We can view a complex software system as a combined implementation of multiple concerns. A typical system may consist of several kinds of concerns, including business logic, performance, data persistence, logging and debugging, authentication, security, multithread safety, error checking, and so on. You'll also encounter development-process concerns, such as comprehensibility, maintainability, traceability, and evolution ease . Figure 1 illustrates a system as a set of concerns implemented by various modules.

Figure 2 presents a set of requirements as a light beam passing through a prism. We pass a requirements light beam through a concern-identifier prism, which separates each concern. The same view also extends towards development-process concerns.

Crosscutting concerns in a system

A developer creates a system as a response to multiple requirements.

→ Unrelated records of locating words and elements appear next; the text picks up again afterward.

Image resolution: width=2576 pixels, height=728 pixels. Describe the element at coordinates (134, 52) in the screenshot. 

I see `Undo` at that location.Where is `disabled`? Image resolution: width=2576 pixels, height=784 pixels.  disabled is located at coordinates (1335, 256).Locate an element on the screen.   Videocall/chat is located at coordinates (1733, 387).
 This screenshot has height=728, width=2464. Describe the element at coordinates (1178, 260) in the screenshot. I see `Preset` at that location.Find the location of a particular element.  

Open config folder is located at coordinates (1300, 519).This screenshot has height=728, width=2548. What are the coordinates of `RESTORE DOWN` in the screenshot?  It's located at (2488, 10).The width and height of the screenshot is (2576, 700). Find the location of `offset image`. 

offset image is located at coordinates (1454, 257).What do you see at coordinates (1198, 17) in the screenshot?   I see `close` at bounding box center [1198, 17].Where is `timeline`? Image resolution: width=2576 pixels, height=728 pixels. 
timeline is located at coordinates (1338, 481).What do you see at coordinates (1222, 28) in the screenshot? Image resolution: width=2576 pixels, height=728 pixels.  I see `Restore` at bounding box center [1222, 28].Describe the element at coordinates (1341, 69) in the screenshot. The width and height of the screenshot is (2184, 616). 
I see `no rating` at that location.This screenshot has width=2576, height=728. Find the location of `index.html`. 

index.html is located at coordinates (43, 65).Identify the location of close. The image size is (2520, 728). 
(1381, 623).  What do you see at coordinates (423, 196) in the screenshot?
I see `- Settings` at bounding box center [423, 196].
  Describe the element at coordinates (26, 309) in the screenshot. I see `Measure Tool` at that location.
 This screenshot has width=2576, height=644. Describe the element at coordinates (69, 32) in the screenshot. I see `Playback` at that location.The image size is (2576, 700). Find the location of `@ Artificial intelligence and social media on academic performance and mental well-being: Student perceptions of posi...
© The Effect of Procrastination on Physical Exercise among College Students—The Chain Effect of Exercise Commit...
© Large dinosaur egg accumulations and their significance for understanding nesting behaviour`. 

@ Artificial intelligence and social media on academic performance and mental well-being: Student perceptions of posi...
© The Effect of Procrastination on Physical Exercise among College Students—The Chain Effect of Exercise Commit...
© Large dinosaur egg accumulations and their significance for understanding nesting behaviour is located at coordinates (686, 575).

We can broadly classify these requirements as core module-level requirements and system-level requirements. Many system-level requirements tend to be orthogonal (mutually independent) to each other and to the module-level requirements. System-level requirements also tend to crosscut many core modules. For example, a typical enterprise application comprises crosscutting concerns such as authentication, logging, resource pooling, administration, performance, and storage management. Each crosscuts several subsystems. For example, a storage-management concern affects every stateful business object.

Let's consider a simple, but more concrete, example. Consider a skeleton implementation of a class encapsulating some business logic:

public class SomeBusinessClass extends OtherBusinessClass {
    // Core data members
    // Other data members: Log stream, data-consistency flag
    // Override methods in the base class
    public void performSomeOperation(OperationInformation info) {
        // Ensure authentication
        // Ensure info satisfies contracts
        // Lock the object to ensure data-consistency in case other 
        // threads access it
        // Ensure the cache is up to date
        // Log the start of operation
        // ==== Perform the core operation ====
        // Log the completion of operation
        // Unlock the object
    }
    // More operations similar to above
    public void save(PersitanceStorage ps) {
    }
    public void load(PersitanceStorage ps) {
    }
}

In the code above, we must consider at least three issues. First, other data members do not belong to this class's core concern. Second, implementation of performSomeOperation() seems to do more than perform the core operation; it seems to handle the peripheral logging, authentication, multithread safety, contract validation, and cache management concerns. In addition, many of these peripheral concerns would likewise apply to other classes. Third, it is not clear if save() and load() performing persistence management should form the core part of the class.